Nació el 25 de marzo, día de la Anunciación, en la ciudad de Siena durante el año 1347. Nació junto a su hermana gemela, Giovanna, precedida de otros veintidós hermanos en el seno de un hogar cristiano.

Parece que fue con 6 año que tuvo una visión sobrenatural. Su carácter cambió y parece que, ante un altar, tomó la resolución de no tener más esposo que a Jesucristo. En aquella época, una niña de 12 años ya empezaba a tener que preocuparse de su porvenir. En esa preparación para buscarle marido, empezó a sufrir un tiempo de presión familiar, ante el cual accedió por un tiempo. Se dejó aconsejar de su hermana mayor, Buenaventura, que le indujo a realzar con maquillaje su belleza natural y a ser complaciente.

La repentina muerte de su hermana la llevó de nuevo hacia Dios. Esto la conduce a ser perseguida, haciéndole estar en casa como si fuese una sirvienta, encerrándola en una habitación. Ella ya habla de “celda interior” en su conocimiento de sí y de su trato con el Señor. Fue el inicio de una verdadera ascesis hacia la vida mística.

Con 17 años logra entrar a formar parte de las hermanas de la Penitencia de Santo Domingo, que vivían una vida espiritual y de entrega a Jesucristo en los pobres y enfermos. Allí eleva aun más su vida espiritual, en la que se combina la mortificación exterior e interior. Sus escritos nos detallan los pormenores de los combates y tentaciones sutiles que tiene frente a los momentos de dulce encuentro con Jesucristo. Cristo fue para ella como el esposo, con quien vive una relación de intimidad, de comunión y de fidelidad. Él es el bien amado sobre todo bien.

Se desplegó en caridad heroica durante la terrible peste negra que asoló Europa en Siena. Recibió en Pisa los estigmas de Jesucristo. Movida por su implacable anhelo de servicio de la Iglesia y rogada por la ciudad de Florencia, que se hallaba castigada con la pena del entredicho por su rebeldía contra el Papa, Catalina emprende en1376 su viaje a la corte pontificia de Aviñón. Estaba íntimamente convencida de que la presencia del Romano Pontífice en su Sede de Roma tenía que contribuir grandemente a la reforma de las costumbres, a la sazón muy relajadas en los fieles, en los religiosos y en el clero alto y bajo, y a la pacificación del hervidero de luchas enconadas de las pequeñas repúblicas que formaban el mosaico político de Italia. Su presencia ante el Papa fue fundamental. La santa de Siena siempre invitó a los ministros sagrados, incluso al Papa, a quien llamaba “dulce Cristo en la tierra”, a ser fieles a sus responsabilidades, impulsada siempre y solamente por su amor profundo y constante a la Iglesia.

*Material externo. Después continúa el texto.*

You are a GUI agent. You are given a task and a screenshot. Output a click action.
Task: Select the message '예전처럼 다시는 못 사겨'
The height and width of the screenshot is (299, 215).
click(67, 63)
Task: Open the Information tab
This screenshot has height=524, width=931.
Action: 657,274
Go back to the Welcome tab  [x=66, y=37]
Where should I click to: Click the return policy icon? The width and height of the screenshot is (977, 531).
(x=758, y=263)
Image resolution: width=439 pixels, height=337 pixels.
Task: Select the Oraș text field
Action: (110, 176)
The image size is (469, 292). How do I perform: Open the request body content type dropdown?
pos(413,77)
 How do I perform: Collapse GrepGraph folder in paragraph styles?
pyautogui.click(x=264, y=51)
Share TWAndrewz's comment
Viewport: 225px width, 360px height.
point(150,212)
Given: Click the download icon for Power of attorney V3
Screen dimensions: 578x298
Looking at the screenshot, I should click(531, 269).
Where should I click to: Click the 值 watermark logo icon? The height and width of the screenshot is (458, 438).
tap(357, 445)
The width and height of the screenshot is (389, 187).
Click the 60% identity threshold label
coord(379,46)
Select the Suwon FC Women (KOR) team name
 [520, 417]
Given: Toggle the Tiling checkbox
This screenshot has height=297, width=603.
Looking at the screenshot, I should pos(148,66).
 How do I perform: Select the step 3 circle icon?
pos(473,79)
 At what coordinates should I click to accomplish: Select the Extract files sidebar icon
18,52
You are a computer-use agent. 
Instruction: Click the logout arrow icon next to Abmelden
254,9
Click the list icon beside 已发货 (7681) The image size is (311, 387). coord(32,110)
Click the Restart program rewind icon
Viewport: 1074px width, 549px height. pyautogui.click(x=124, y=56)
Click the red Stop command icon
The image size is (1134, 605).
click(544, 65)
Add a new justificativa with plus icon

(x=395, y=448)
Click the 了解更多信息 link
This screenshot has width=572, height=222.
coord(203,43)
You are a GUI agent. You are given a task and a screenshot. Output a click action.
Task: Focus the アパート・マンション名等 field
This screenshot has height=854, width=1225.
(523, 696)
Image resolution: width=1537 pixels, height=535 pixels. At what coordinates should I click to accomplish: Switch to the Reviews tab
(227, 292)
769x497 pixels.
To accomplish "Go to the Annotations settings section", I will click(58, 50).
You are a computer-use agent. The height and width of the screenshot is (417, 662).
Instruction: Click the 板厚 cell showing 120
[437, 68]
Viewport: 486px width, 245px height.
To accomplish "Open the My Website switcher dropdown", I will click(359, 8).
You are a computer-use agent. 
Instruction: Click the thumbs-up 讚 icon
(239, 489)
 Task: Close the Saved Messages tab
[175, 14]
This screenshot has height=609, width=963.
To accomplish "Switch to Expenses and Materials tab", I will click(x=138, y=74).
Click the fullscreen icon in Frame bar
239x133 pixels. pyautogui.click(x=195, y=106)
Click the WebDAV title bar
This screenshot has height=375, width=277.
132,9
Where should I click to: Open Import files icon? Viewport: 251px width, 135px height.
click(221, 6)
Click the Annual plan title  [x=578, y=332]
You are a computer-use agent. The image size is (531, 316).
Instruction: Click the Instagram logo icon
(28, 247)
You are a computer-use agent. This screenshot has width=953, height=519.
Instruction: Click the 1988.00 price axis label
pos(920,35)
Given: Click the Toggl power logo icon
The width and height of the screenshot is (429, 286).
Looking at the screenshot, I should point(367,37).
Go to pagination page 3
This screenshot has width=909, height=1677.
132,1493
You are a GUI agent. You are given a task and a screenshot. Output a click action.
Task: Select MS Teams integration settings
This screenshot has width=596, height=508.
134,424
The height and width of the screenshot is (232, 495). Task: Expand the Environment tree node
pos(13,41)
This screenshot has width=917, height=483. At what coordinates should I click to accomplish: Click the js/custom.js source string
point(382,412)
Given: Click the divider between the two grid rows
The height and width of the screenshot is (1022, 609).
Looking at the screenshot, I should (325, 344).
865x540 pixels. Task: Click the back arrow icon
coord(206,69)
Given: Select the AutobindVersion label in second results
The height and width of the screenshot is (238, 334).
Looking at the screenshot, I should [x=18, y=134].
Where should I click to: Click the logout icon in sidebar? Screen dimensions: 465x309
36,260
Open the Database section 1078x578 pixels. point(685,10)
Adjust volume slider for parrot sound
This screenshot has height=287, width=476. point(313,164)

De retorno a Siena, sumida el alma en la amargura indecible de los males que agobian a la Santa Iglesia. Las páginas vivas que hoy encontramos en el “Diálogo de la Divina Providencia” contienen el grito inenarrable que compendia toda la existencia y la misión de Catalina, dirigido a Dios: “Por tu gloria, Señor, salva al mundo”. Santa Catalina escribió en él no lo que sabia, sino lo que vivía, lo que era, recogiendo una serie de experiencias místicas que se habrían perdido definitivamente para nosotros si, de modo providencial, no hubieran encontrado el eco cálido en las páginas del Diálogo.

En los primeros meses del año 1380, escribe anticipando su muerte: “Cerca de las nueve, cuando salgo de oír misa, veríais andar una muerta camino de San Pedro y entrar de nuevo a trabajar en la nave de la Santa Iglesia. Allí me estoy hasta cerca de la hora de vísperas. No quisiera moverme de allí ni de día ni de noche, hasta ver a este pueblo sumiso y afianzado en la obediencia de su Padre, el Papa”. Allí, arrodillada, en un éxtasis de sufrimiento interior y de súplica, se siente aplastada por el peso de la navicella, la nave de la Iglesia, que Dios le hace sentir gravitar sobre sus hombros frágiles de pobre mujer.

Cerca de la iglesia y del convento de los padres dominicos de Santa María de la Minerva, en la Vía di Papa, dicta sus últimas cartas-testamento, desbordantes de ternura y de firmeza. Rodeada de muchos de sus discípulos y seguidores, consumida hasta el agotamiento y el dolor por la enfermedad, ofrendaba el supremo holocausto de una vida consagrada íntegramente a Dios y a la Santa Iglesia. Murió el 29 de abril, domingo antes de la Ascensión del Señor, del año 1380.